- Barbon's 1960 Japanese baseball card
- Second baseman
- Born: March 13, 1933 Matanzas, Cuba
- Died: March 12, 2023 (aged 89) Nishinomiya, Hyogo, Japan
- Batted: RightThrew: Right

NPB debut
- 1955, for the Hankyu Braves

Last NPB appearance
- 1965, for the Kintetsu Buffaloes

NPB statistics
- Batting average: .241
- Hits: 1,123
- Home runs: 33
- Runs batted in: 260
- Stolen bases: 308

Teams
- Hankyu Braves (1955–1964); Kintetsu Buffaloes (1965);

Career highlights and awards
- 3× NPB stolen base leader (1958–1960); First Latin American player in NPB;

= Roberto Barbon =

Cuban-born Japanese baseball player

Roberto Barbon (March 13, 1933 – January 12, 2023), nicknamed "Chico", was a Cuban-born Japanese baseball second baseman who became the first Latin American player to play in Nippon Professional Baseball in Japan. He played majority of his career for the Hankyu Braves, from 1955 to 1964, before ending it with the Kintetsu Buffaloes in 1965.

==Biography==
Born in Matanzas, Cuba, Barbon was one of twelve children and the son of a sugar cane farmer.

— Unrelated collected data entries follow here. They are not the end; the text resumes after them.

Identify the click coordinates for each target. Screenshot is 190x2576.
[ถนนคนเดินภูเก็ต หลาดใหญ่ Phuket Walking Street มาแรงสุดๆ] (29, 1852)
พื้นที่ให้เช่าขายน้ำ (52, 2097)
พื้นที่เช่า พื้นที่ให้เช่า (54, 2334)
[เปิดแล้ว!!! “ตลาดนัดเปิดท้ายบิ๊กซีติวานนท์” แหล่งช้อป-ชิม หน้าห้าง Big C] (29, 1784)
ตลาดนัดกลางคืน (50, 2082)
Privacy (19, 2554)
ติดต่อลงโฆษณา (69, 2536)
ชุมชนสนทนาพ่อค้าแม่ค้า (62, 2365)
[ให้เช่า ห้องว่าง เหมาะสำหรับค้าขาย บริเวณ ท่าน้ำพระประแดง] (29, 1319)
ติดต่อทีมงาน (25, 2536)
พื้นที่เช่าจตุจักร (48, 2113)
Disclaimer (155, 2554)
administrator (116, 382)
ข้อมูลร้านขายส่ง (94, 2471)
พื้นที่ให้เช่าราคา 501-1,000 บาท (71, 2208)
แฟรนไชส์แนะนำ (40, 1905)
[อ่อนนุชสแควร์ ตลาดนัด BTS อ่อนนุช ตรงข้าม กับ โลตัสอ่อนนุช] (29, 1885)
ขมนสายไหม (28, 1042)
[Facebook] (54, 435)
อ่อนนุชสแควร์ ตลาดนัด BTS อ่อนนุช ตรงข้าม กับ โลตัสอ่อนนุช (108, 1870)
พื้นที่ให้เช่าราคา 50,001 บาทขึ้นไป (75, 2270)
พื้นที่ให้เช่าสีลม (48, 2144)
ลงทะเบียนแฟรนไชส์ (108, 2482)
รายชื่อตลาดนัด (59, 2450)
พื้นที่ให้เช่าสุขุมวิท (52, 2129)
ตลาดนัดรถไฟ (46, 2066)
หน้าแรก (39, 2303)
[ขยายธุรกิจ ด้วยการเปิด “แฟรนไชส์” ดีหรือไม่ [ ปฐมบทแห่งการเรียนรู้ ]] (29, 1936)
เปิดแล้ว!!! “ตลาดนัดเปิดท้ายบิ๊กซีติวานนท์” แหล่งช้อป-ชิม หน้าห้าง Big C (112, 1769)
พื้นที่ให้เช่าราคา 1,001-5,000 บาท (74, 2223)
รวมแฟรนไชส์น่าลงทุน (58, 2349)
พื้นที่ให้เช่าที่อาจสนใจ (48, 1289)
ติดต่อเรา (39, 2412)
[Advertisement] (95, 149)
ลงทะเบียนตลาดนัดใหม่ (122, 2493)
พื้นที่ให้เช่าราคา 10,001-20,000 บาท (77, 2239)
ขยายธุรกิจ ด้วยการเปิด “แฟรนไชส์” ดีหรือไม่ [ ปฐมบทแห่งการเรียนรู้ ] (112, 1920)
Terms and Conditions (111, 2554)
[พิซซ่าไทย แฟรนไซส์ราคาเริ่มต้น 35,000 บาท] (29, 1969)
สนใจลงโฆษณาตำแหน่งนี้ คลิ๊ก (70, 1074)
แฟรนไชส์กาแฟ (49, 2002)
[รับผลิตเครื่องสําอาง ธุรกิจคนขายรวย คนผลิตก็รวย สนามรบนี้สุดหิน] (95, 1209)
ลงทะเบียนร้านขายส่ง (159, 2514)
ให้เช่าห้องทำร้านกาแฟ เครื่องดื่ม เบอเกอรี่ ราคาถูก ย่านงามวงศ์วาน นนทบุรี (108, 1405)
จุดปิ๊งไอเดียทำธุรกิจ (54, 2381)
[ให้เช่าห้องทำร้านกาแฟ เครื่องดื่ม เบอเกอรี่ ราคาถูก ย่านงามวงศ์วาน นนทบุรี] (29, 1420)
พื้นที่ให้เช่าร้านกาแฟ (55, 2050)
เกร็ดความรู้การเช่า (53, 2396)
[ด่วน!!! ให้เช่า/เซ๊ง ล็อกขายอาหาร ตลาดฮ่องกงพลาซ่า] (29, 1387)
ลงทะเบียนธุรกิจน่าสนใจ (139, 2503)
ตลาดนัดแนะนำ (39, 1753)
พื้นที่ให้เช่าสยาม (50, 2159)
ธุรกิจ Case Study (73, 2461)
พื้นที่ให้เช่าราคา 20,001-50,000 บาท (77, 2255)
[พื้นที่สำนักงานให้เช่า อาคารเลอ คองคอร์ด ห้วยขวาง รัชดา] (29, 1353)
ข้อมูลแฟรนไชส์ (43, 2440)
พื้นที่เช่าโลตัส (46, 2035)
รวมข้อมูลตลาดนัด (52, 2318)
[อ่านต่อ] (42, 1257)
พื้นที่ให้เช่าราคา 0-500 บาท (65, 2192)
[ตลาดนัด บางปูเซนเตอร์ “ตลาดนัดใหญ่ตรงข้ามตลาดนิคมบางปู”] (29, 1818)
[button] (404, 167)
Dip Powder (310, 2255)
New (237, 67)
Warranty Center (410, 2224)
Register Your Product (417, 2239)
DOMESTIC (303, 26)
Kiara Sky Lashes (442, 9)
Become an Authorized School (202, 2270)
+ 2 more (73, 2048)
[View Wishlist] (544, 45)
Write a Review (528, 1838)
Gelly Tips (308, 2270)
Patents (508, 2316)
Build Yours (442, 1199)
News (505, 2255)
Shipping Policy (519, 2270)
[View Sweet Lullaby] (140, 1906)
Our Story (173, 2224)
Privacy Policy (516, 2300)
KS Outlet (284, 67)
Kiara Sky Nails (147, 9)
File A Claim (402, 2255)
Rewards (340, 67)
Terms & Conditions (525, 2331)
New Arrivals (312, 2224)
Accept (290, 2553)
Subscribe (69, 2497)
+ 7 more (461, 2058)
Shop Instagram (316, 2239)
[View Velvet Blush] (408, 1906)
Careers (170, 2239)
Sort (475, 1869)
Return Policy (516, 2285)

After playing in integrated, independent leagues in Canada, Barbon signed with the Brooklyn Dodgers organization and spent two years in the minor leagues. He signed with the Hankyu Braves of the NPB after learning he would be demoted to Brooklyn's Tennessee-affiliated team and did not want to play in the segregated American South. Barbon initially wanted to play three years and hoped to attract an MLB team but ended up staying as he felt "at home" there.

Barbon fit well into Japan's small ball style of play. He holds the record for most stolen bases by a westerner in NPB history and led the league in stolen bases three times. Additionally, he was the first foreigner to record 1,000 hits. In his career, he hit .241 with 33 home runs and 308 stolen bases.

After his retirement, Barbon settled in Japan and married a local woman and worked as an interpreter for foreign baseball players. Barbon died on March 12, 2023, in Nishinomiya, Japan, one day before his 90th birthday.

In 2023, he was inducted in the Hispanic Heritage Baseball Museum Hall of Fame and was posthumously awarded their Pioneer Award.